Collected data:
▼

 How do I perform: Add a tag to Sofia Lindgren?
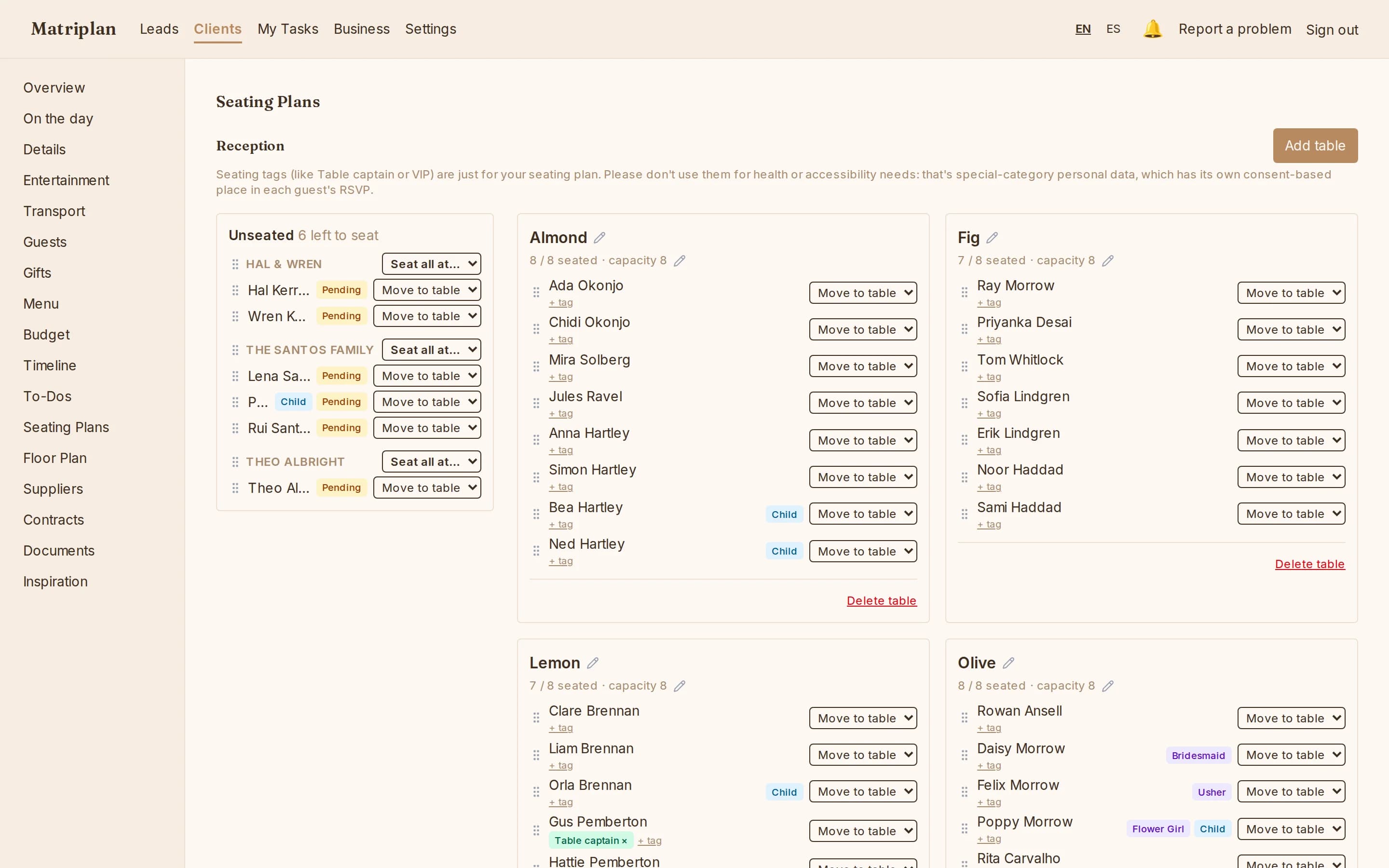point(989,414)
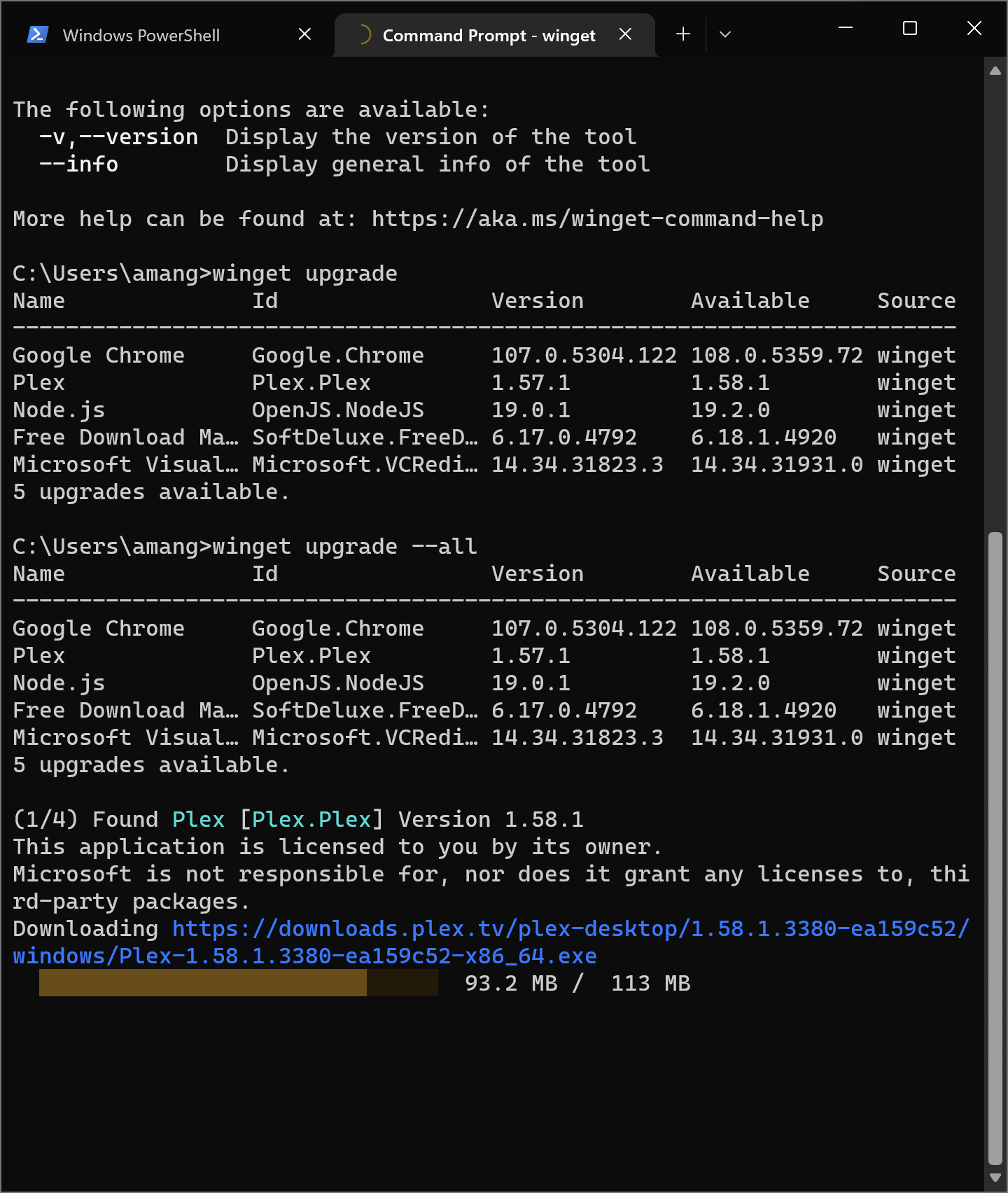The image size is (1008, 1193).
Task: Click the PowerShell icon in first tab
Action: 37,34
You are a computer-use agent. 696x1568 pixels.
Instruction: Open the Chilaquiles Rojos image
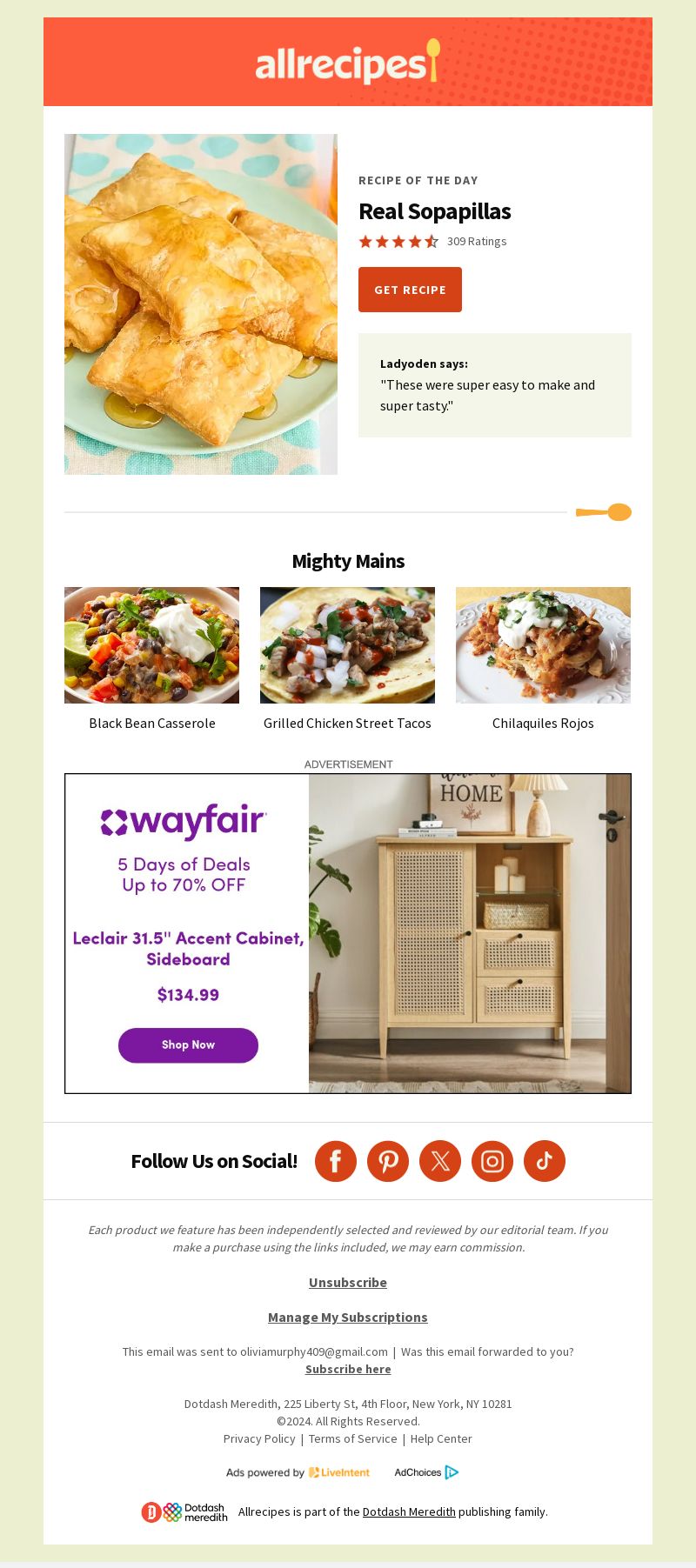tap(543, 645)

▲

§ ACTION ITEM:
Hand back exactly the lines from the one with "You are a computer-use" through the last line of the data above, both ends included, with every picture left out.

§ TASK ANSWER:
You are a computer-use agent. 696x1568 pixels.
Instruction: Open the Chilaquiles Rojos image
tap(543, 645)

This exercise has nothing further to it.